Problem requirements:
Each line from the one with "The image size is (1230, 697)." through the end of the records below should be transcribed exactly, and each picture should be skipped.

Data records START

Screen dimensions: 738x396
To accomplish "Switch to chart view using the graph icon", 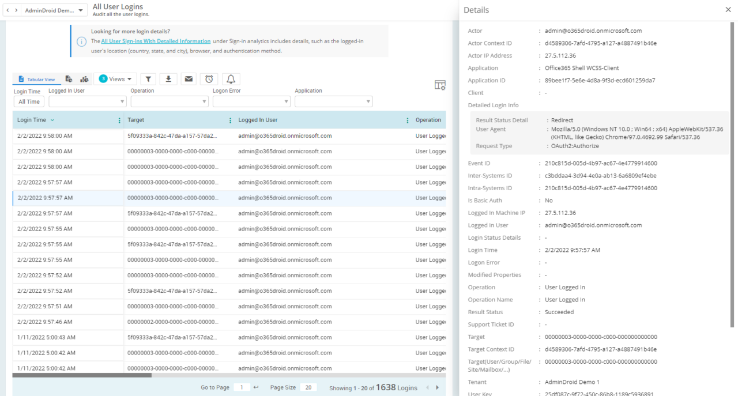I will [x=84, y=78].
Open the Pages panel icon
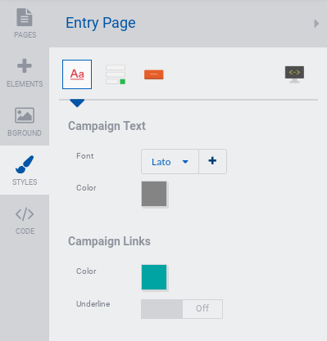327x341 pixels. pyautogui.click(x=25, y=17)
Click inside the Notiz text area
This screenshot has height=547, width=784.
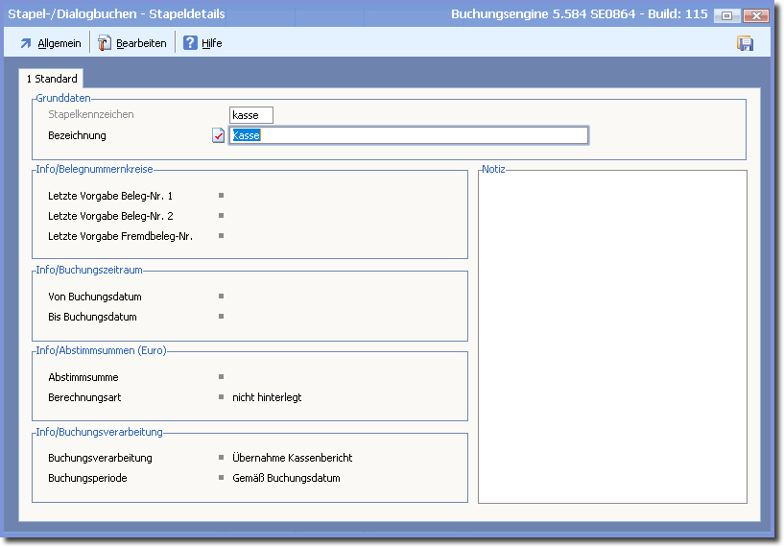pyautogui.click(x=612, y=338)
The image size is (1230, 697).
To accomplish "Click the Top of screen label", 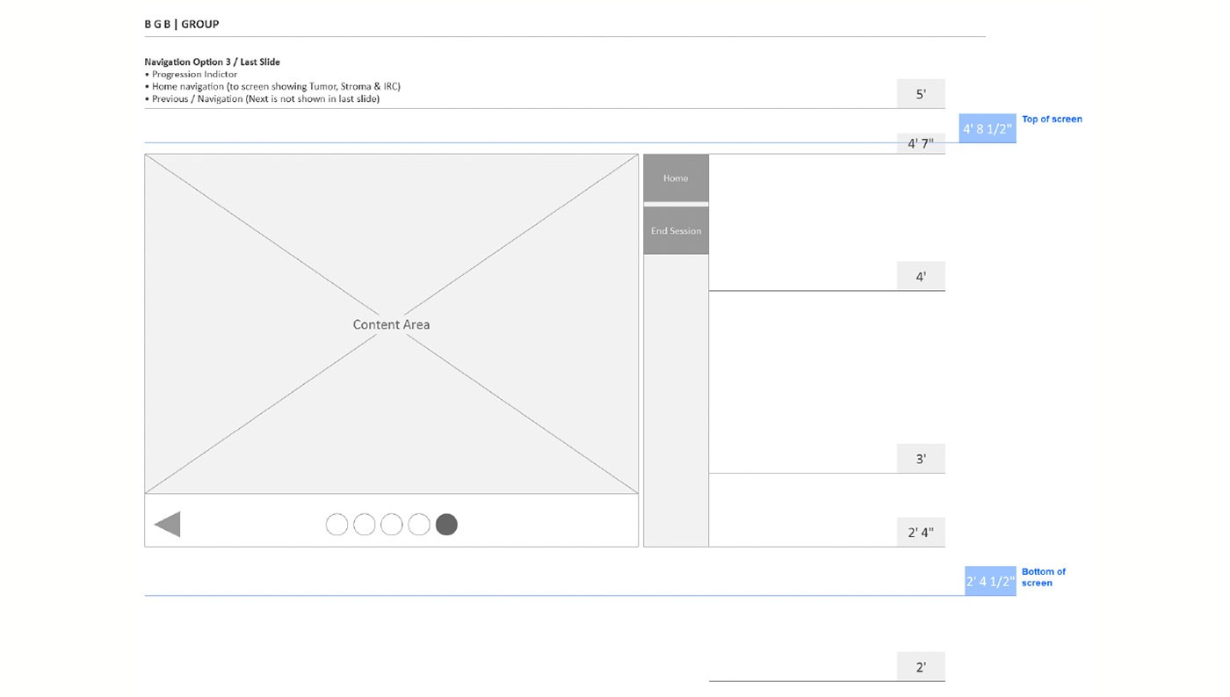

Data records END

Written solution:
The image size is (1230, 697).
To accomplish "Click the Top of screen label", 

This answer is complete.